It has been over 10 years since McIlroy has hoisted a major championship trophy, which means every major he participates in features a nearly identical preamble of questions about whether the four-time major winner can finally break the drought.

“I’m really proud of my body of work over the past 15 years and everything that I have achieved, whether it be season-long titles or individual tournaments or majors,” McIlroy said. “I’m more confident than ever that I’m right there, that I’m as close as I’ve ever been.”

Over the last 10 majors, McIlroy has seven top-10 finishes, two runner-ups and only one missed cut. Perhaps even more impressive is how McIlroy shifted his fate at U.S. Opens in particular. After missing the cut in three straight U.S. Opens from 2016 to 2018, the two-time winner has had five straight top-10 finishes in the event, including a runner-up last year in Los Angeles.

Despite not winning a major, McIlroy’s game has been sharpened and his approach has also evolved. What he says he would have called “boring” golf in his younger years has now become his go-to stylistic choice at U.S. Opens.

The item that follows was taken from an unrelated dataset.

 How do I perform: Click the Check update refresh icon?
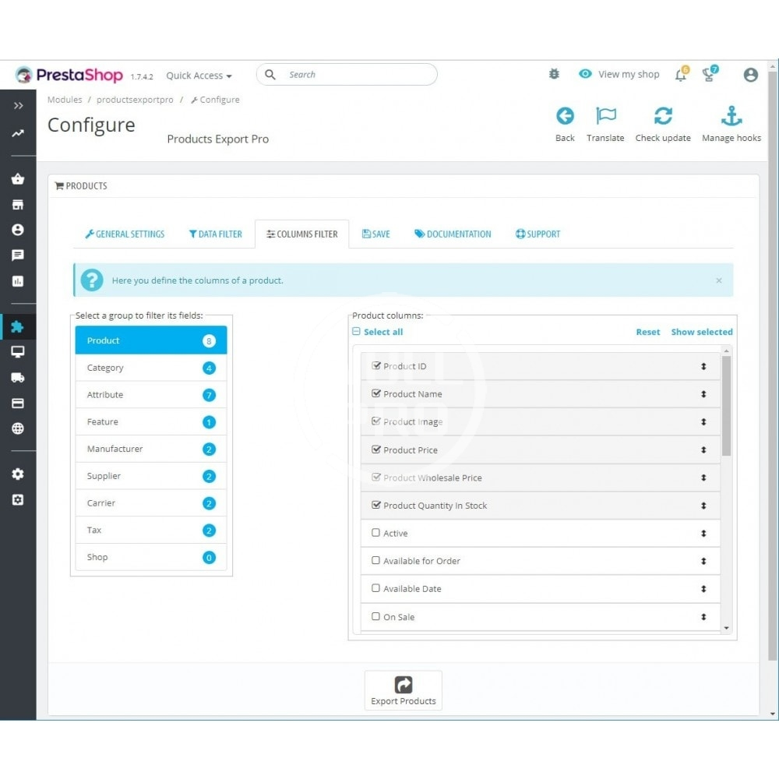tap(663, 117)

“I would say embracing the difficult conditions, embracing the style of golf needed to contend at a U.S. Open, embracing patience,” McIlroy said. “Explosiveness isn’t going to win a U.S. Open. It’s more methodically building your score over the course of four days and being okay with that. Honestly, it’s just more of a reframing of a mindset than anything else.”

Experience – and coming up just short at majors – has put McIlroy in a position where he has no choice but to lean on the fact that his game is ready to break through in the biggest stages.

‘I’ve played enough golf tournaments over my career that once it’s done, it’s done. You leave it in the past. You try to learn from whatever happened that given week,” McIlroy said. “The good thing about golf in particular is there’s always the next week, always an opportunity to get back up on the horse and try again.”

That perspective is also what prevents McIlroy from putting any kind of limitations or expectations on the rest of his career. When asked if he thinks of a number of wins or majors he wants to get to before he hangs it up, McIlroy balked at the notion, adding only that “being the most successful European in the game” is something that is within his reach.

“I think the only thing about trying to pick a number is that you’re setting yourself up for failure or disappointment,” McIlroy said. “There’s always going to be that tinge of what could have been. I don’t want to do that to myself. If someone would have told me at 20 years old I’d be sitting here at 35 and this is the career I’ve had, I would not have believed them and I would have been ecstatic.”

Instead of pondering what ifs, McIlroy chooses to look ahead to not just this week, where embracing yet another tough golf course could put the third-ranked player in the world in position to contend, but also to the next 10 years and think about what is possible if he continues to play at a high level.

“Whatever those numbers are, whatever the totals add up to,” he said. “I’ll accept that and feel like I’ve done pretty well for a little boy from Northern Ireland that dreamed of playing golf for a living one day.”